▸ What you should do
Return everything in the comments about the New York Times from "Good article but" down to "battle of appearances.", word for word.

▸ Quoted text
--------------------------------

Baquet, Baker et al want to argue they’re giving it to us straight up. But the reality is they have their thumbs heavily on the scale, trying to make an unbalanced situation look balanced, apparently for access though I wonder if that’s the whole story. For whatever reason, they were heavily unbalanced before the 2016 election too: For example, they heavily touted Clinton Foundation stories that vaguely insinuated wrongdoing (sourced from Bannon’s Government Accountability Institute), while burying stories about much more evidently and deeply problematic behavior with Trump’s foundation. I guess maybe that imbalance too can be viewed as a compromise for access.

Good article but misses a few points. Dean’s dictums are signs of every marginally competent, corporate politics savvy manager out there. React with wrong solution to the wrong problem designed only to show being in control to defend against criticism or react to pressure from the top.

NYT’s management problems/failures strategically are:
1. It is trying to differentiate itself from CNN rather than WP like WSJ is trying to from Fox News than from NYT.
2. Its stated position of fairness and balance is illusory, not in the extreme way its critics portray but in what they choose to (or not to) cover and the tone in which they cover it if they do. This has been true for decades. This is lost on its partisan audience and extrapolated to logical extremes by its critics, so it is fighting a losing battle of appearances.
3. Its social media policy for its own official feed headlines, designed more as clickbait than of information, either misleads or appears tone deaf. It bolsters the critics and discourages supporters who only read the Twitter feed of headlines only in most cases to express opinions on the paper itself.

--------------------------------

▸ Dataset content

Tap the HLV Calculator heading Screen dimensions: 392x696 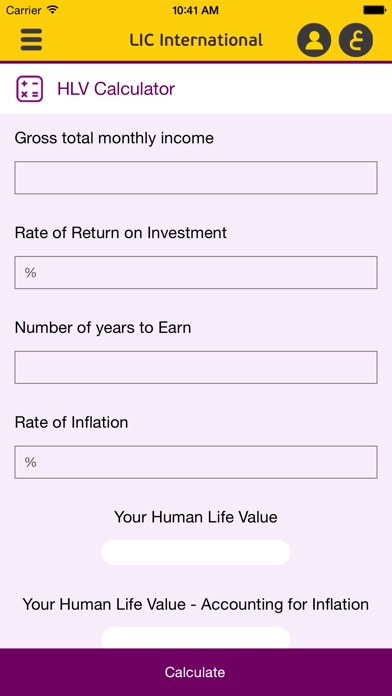click(x=116, y=89)
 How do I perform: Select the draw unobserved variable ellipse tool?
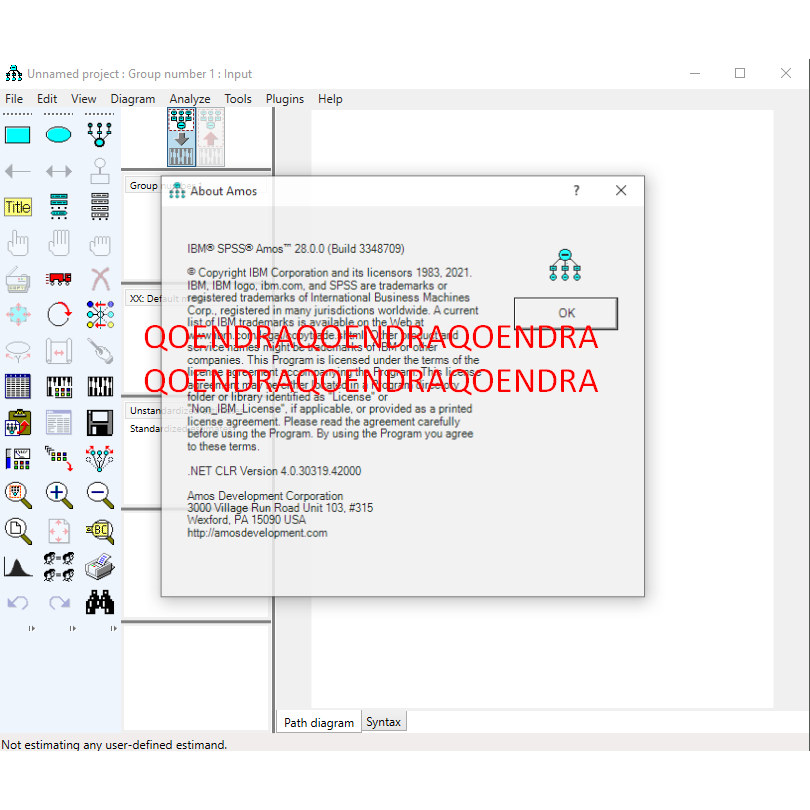[59, 135]
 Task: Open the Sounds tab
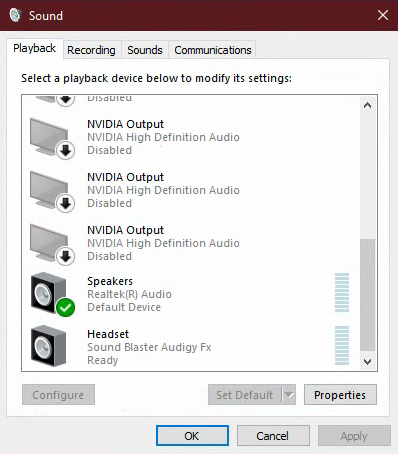tap(145, 50)
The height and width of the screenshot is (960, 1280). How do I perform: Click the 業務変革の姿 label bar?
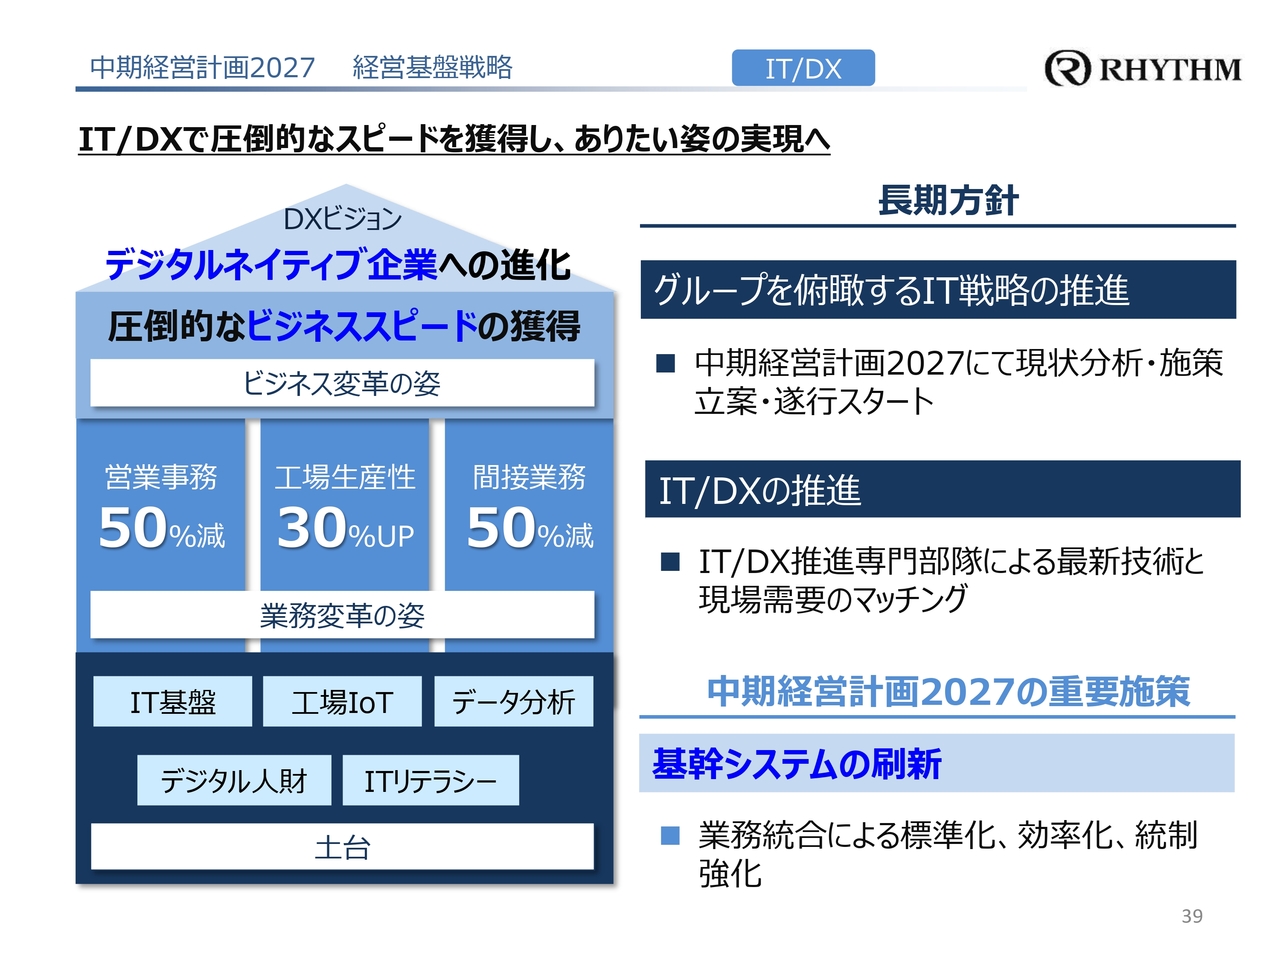(342, 615)
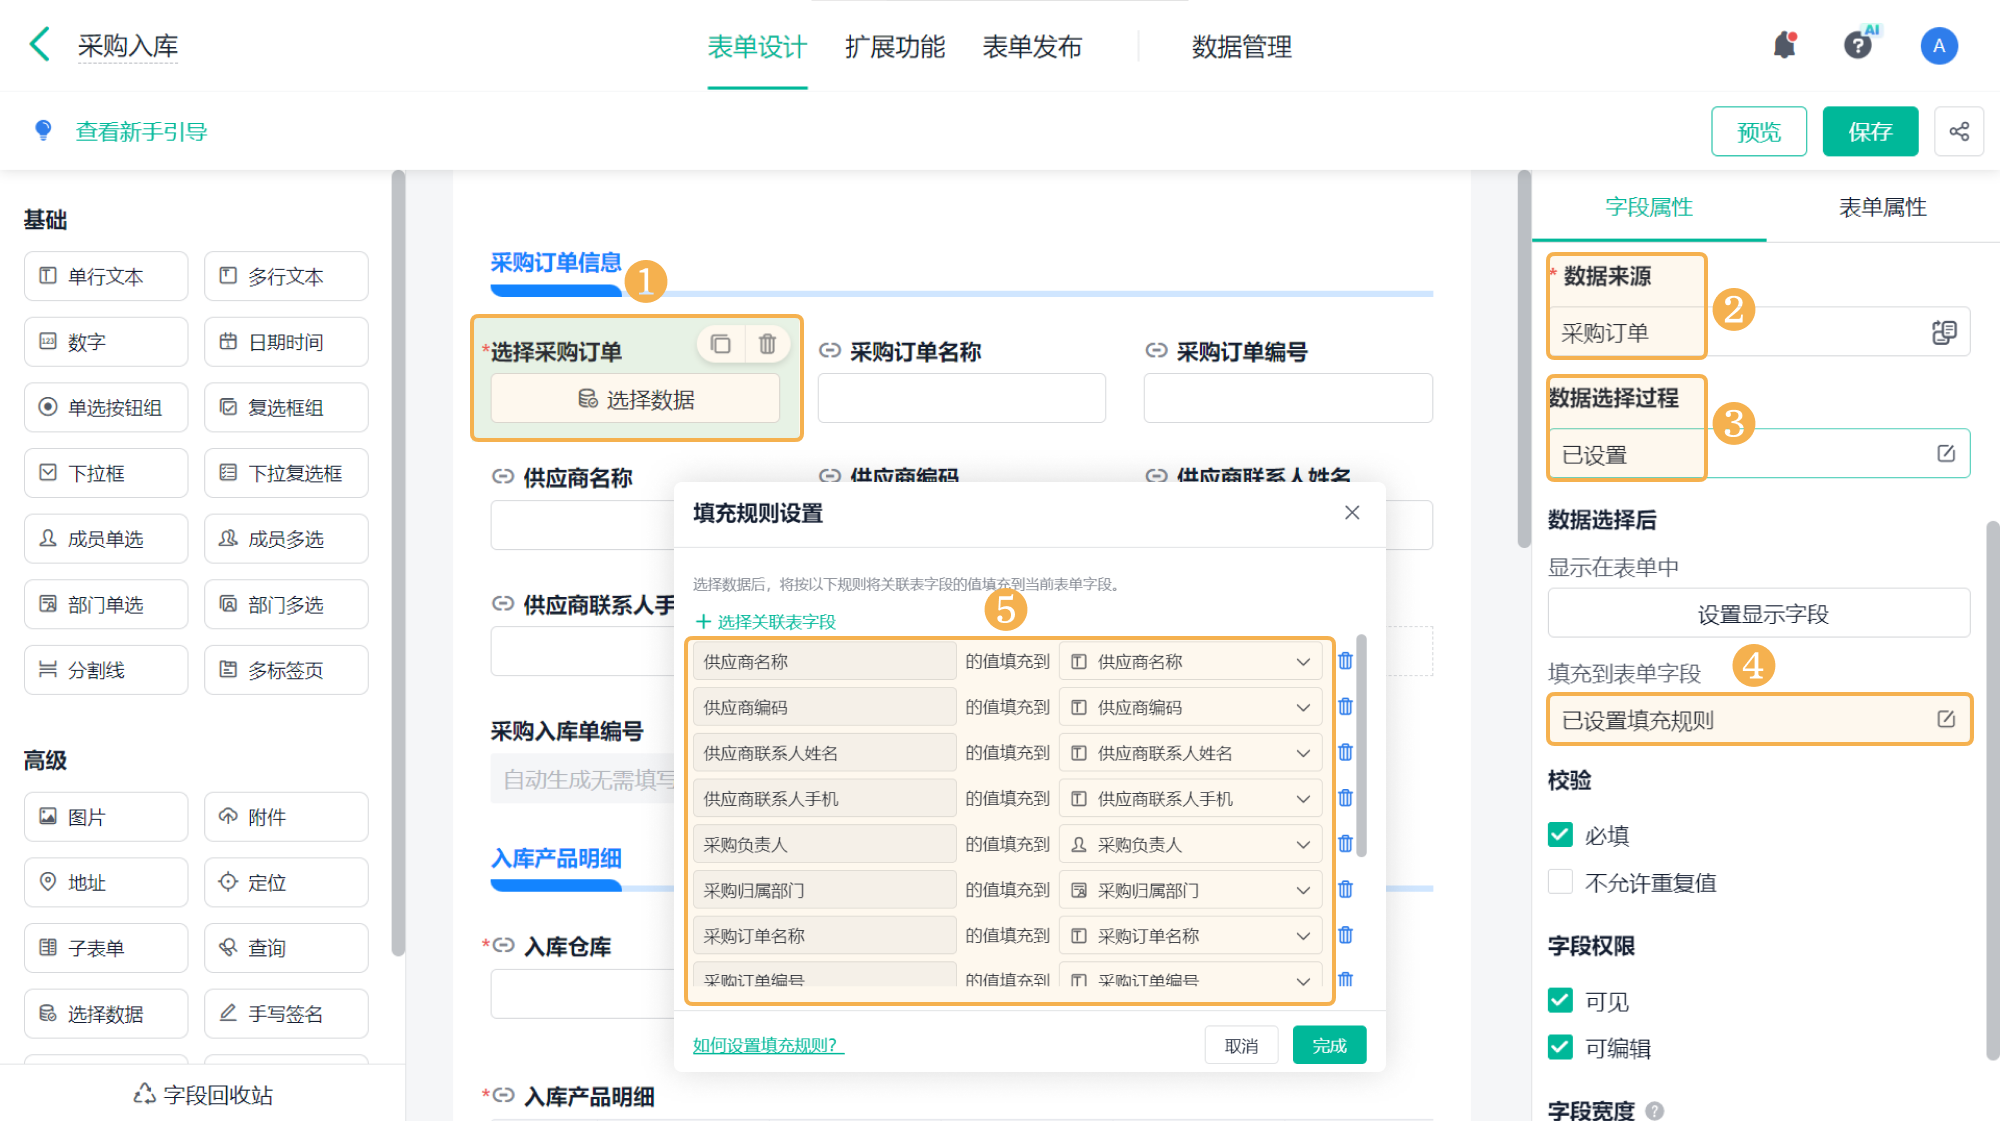Click the share icon next to 保存

(1958, 131)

--------------------------------

▸ Solution for this exercise
Good article but misses a few points. Dean’s dictums are signs of every marginally competent, corporate politics savvy manager out there. React with wrong solution to the wrong problem designed only to show being in control to defend against criticism or react to pressure from the top.

NYT’s management problems/failures strategically are:
1. It is trying to differentiate itself from CNN rather than WP like WSJ is trying to from Fox News than from NYT.
2. Its stated position of fairness and balance is illusory, not in the extreme way its critics portray but in what they choose to (or not to) cover and the tone in which they cover it if they do. This has been true for decades. This is lost on its partisan audience and extrapolated to logical extremes by its critics, so it is fighting a losing battle of appearances.